Healthcare reform opponents regroup after petition falls short in Michigan

Organizers of a failed petition drive to exempt Michigan from aspects of the federal healthcare reform law rallied activists in Lansing on Tuesday to urge them to continue their fight through the November midterm elections. The petition collected more than 150,000 signatures, well short of the 381,000 needed to get a referendum to the state constitution on the November ballot.
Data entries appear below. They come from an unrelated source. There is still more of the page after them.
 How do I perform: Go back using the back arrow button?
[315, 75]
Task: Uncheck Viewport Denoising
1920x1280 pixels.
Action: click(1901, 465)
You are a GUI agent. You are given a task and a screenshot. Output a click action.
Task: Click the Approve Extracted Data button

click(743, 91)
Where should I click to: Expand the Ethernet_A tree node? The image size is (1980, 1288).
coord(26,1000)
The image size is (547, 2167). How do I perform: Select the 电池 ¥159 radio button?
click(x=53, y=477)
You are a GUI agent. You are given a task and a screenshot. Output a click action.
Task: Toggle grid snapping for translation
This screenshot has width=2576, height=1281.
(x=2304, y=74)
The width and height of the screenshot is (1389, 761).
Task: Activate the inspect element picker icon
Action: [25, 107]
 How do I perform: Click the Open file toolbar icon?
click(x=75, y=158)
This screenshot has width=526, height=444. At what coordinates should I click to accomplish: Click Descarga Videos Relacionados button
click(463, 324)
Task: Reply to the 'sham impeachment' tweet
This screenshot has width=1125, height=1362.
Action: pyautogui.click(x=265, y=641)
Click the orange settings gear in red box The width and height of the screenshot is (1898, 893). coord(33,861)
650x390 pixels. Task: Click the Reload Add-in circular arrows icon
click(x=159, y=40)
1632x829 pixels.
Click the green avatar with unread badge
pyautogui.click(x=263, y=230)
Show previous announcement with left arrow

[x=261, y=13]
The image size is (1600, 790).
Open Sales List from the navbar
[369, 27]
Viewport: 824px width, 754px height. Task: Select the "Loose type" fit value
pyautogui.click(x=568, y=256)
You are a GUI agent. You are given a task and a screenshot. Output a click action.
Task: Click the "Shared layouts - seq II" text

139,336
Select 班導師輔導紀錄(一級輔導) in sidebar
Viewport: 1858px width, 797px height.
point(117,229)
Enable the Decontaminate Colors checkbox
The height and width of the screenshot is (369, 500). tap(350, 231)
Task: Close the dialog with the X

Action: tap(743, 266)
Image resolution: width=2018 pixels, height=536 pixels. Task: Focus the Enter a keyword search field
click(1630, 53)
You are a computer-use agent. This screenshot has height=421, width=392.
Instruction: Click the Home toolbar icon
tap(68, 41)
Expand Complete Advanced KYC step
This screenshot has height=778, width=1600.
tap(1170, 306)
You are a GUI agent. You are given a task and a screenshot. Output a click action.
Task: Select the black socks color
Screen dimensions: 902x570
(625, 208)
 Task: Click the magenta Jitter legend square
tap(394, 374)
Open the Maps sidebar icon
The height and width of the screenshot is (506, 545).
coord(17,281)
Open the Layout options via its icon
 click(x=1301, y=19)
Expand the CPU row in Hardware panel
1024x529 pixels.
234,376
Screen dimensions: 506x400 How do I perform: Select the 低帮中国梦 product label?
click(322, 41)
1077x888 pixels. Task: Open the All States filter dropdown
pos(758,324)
“Although we fell short of the number of signatures required, the results are unprecedented in recent Michigan history,” said Charlie Owens, state director of the National Federation of Independent Business (NFIB). “Critics who are dismissive of our efforts would do well to consider this fact in light of ongoing efforts that will continue through the elections in November.”

The NFIB’s Michigan chapter held the press conference along with Michigan Citizens for Healthcare Freedom. Their amendment would have prohibited government from: restricting a person’s right to choose his or her own healthcare system or plan; interfering with a person’s or employer’s right to pay directly for lawful medical services; and imposing a penalty or fine on those who choose to obtain or decline any healthcare coverage or to participate in any particular healthcare system or plan.

“The average petition drive has six months to gather signatures and spends about $1.5 million,” Owens added. “We had about 11 weeks and spent about 2 percent of that amount and we still managed to obtain a record number of signatures. This is a battle, not the war; we will carry on with this fight in the courts, with legislation and at the ballot box in November.”